On January 29, 2013, forty-nine years after the Church’s high school in Mexico City was in operation for forty-nine years, Elder Dan Johnson, the Mexico Area President, said the school would become a Missionary Training Center following graduation in June. To the emotional students and faculty, Elder Jeffrey R. Holland gently taught, “Tears are the price we pay for love.” He asked, “Do you believe God knows everything?” and then answered, “I do too.” Continuing, he asked the students if God knew when ground was broken nearly half a century earlier that “this day would also come.” To which he answered:
He did. Of course he did. And in fact, that day may have been done and that school started in order that this day could come. Because we need an MTC immediately, we need it now. And if we started to build one tomorrow it would take us three years, and millions of dollars. . . . I believe God knew this day would come the day we broke ground for this school. . . . This is a dramatic moment in Church history. You have lived to see your role in one of the most historic moments in the Church.[1]

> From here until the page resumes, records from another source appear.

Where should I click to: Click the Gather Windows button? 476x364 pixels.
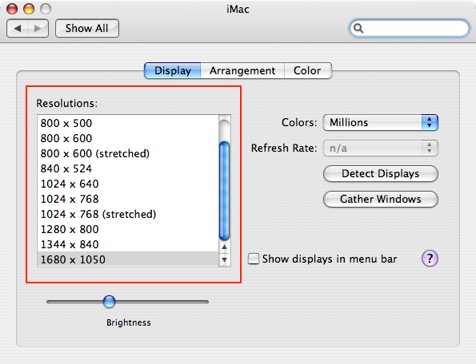pyautogui.click(x=380, y=199)
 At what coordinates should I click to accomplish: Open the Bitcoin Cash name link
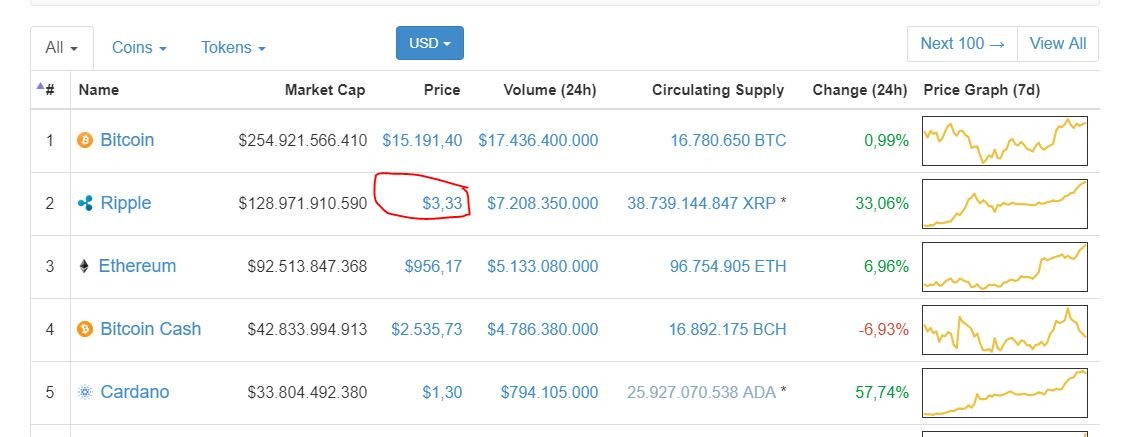click(151, 329)
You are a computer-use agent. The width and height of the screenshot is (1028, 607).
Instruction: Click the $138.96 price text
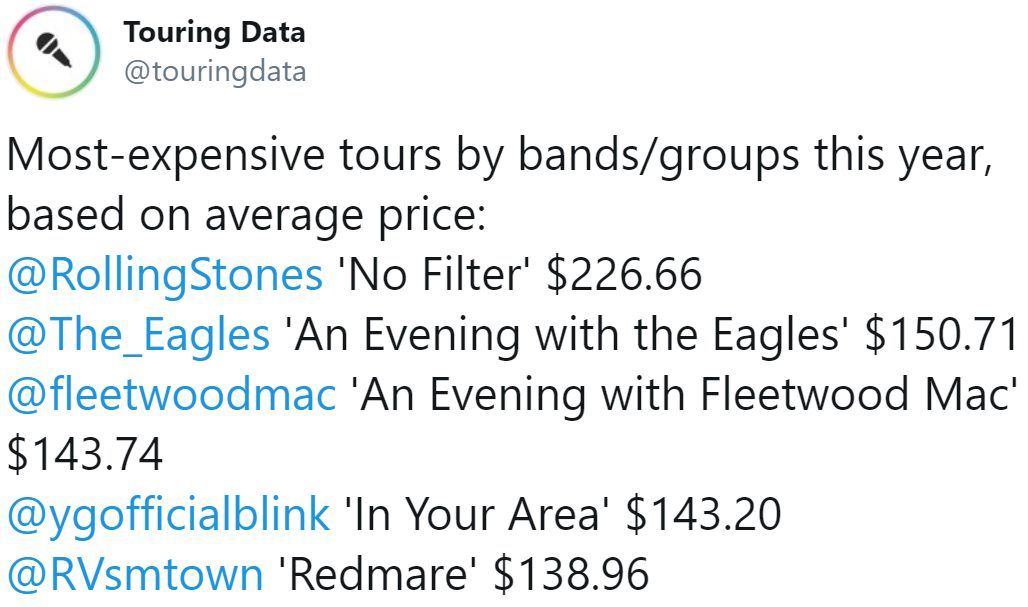click(573, 574)
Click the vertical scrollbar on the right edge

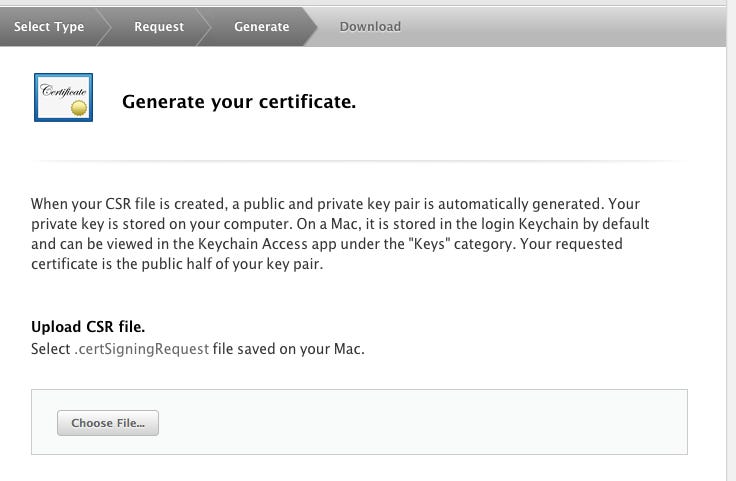coord(731,250)
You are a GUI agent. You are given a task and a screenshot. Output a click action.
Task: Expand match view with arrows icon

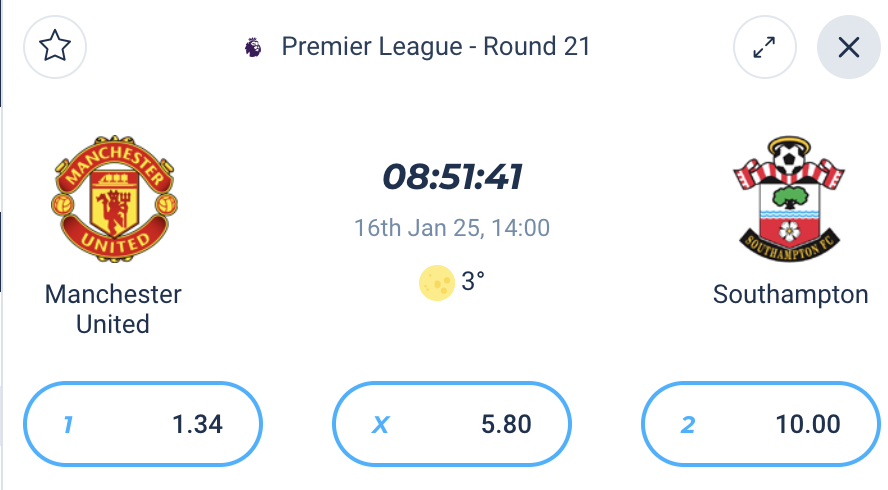(x=765, y=47)
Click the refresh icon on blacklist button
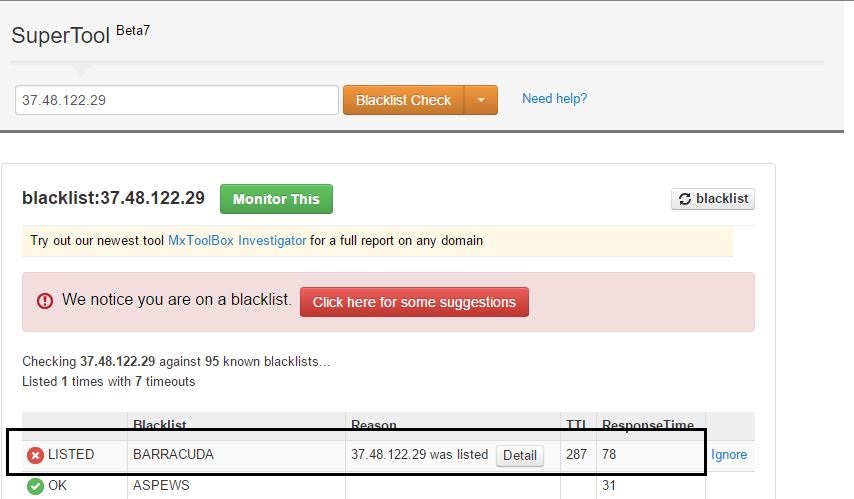Image resolution: width=854 pixels, height=499 pixels. click(x=685, y=199)
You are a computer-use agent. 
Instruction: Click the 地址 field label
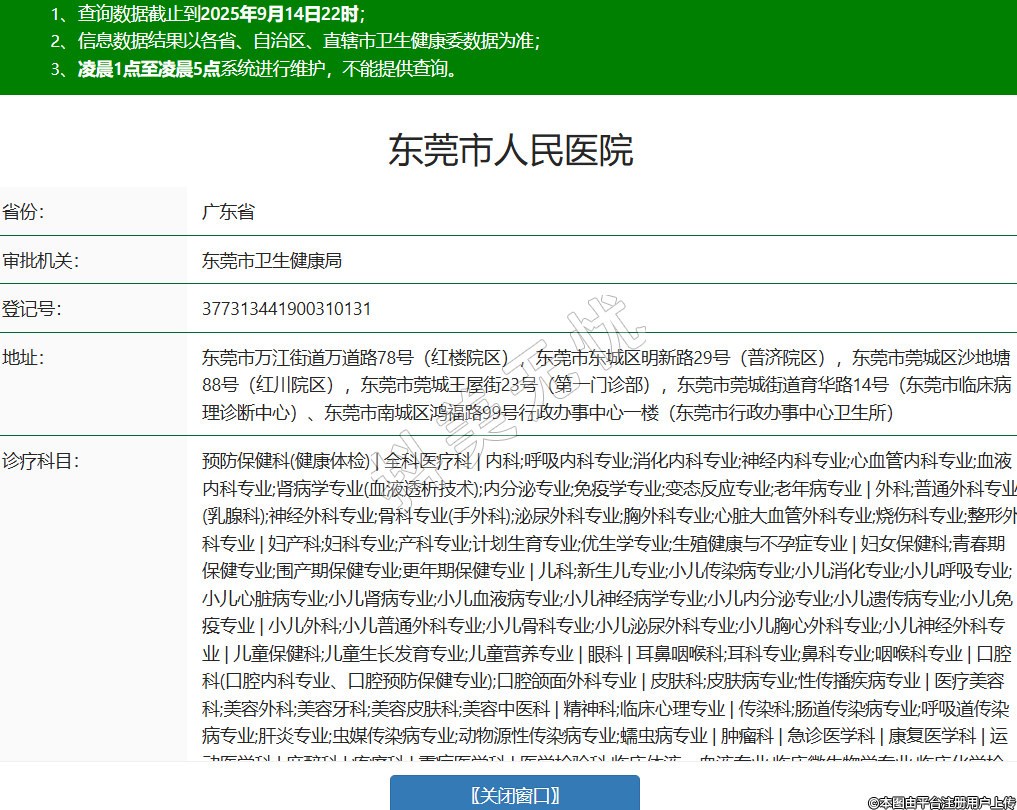23,357
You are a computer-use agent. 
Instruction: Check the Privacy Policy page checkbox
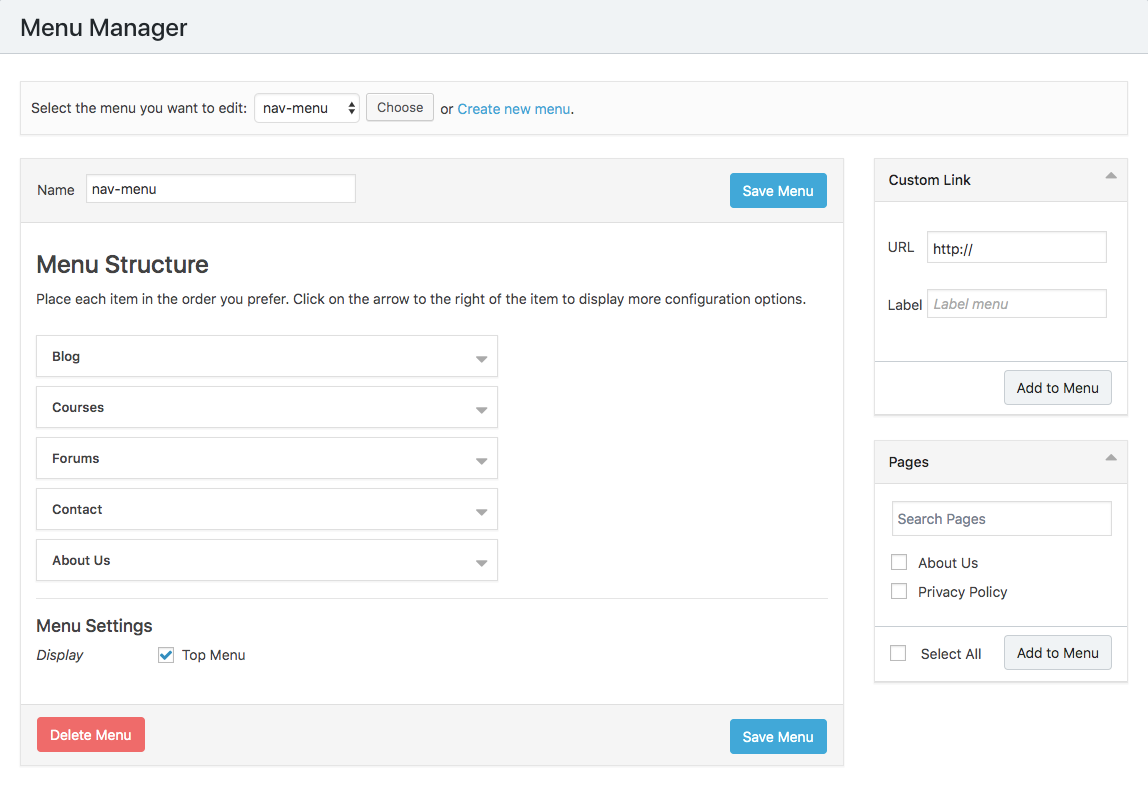click(x=899, y=591)
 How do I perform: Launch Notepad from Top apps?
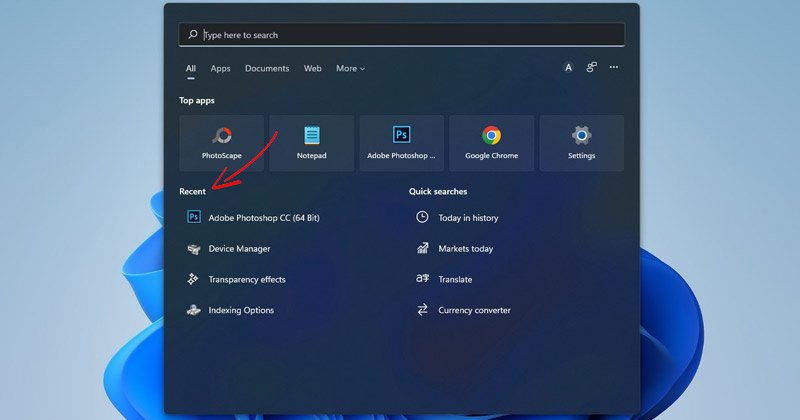[312, 143]
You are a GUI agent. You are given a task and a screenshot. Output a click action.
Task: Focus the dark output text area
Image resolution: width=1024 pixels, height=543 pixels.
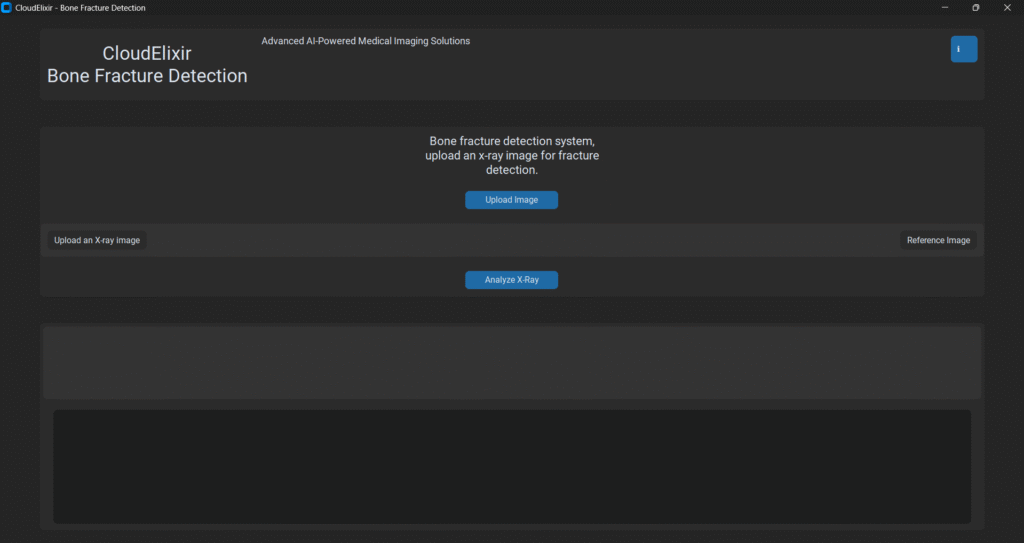[x=511, y=466]
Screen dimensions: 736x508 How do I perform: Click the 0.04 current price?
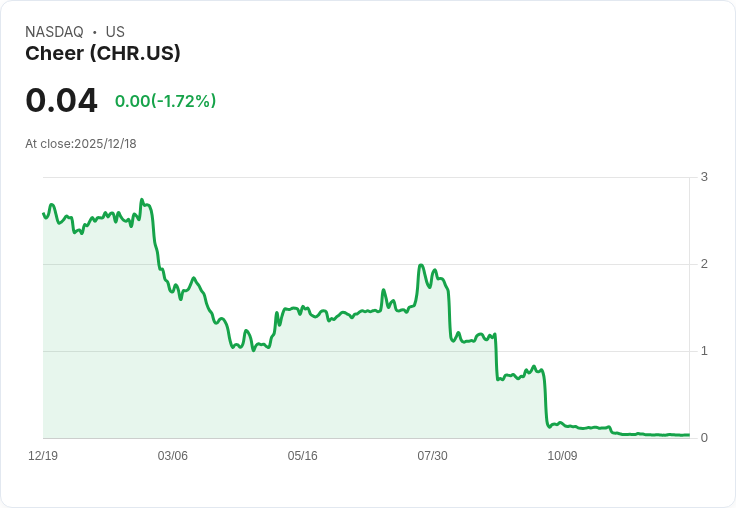pyautogui.click(x=61, y=101)
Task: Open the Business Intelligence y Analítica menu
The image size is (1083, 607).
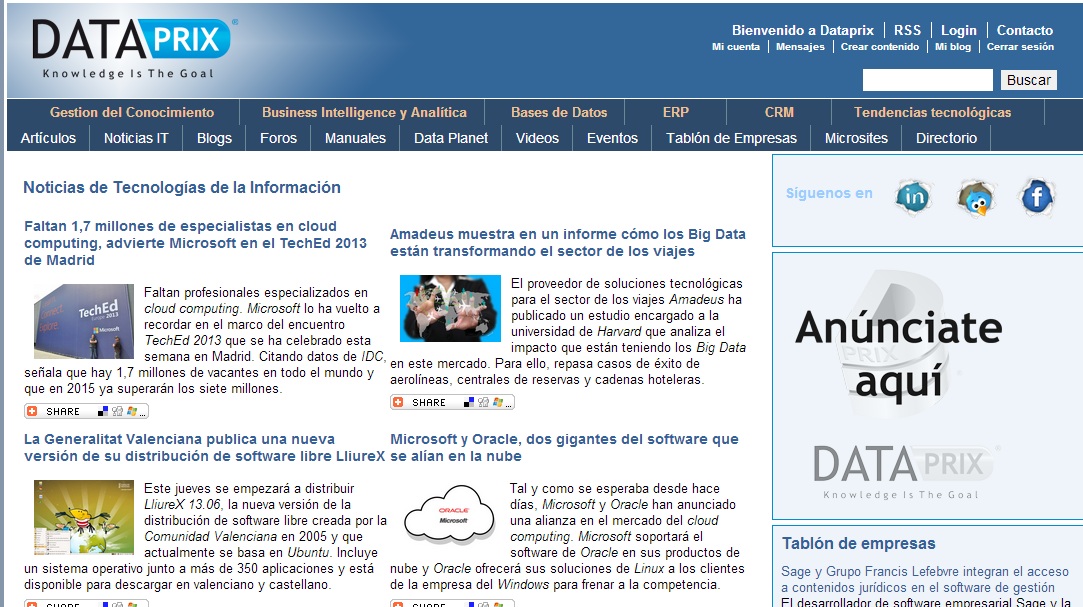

In 1958, David O. McKay, after receiving requests from Church leaders and members in Mexico to start schools for the Mexican members, assigned a committee under the direction of Elder Marion G. Romney of the Quorum of the Twelve to propose how to best meet the education needs of the Saints in Mexico.[2] Based on their report, President McKay and the Church Board of Education began taking action.[3] Within five years, nearly thirty elementary schools were in operation throughout Mexico, along with a secondary school in Mexico City, known first as “El Arbolillo” and now as Benemérito de las Américas.[4]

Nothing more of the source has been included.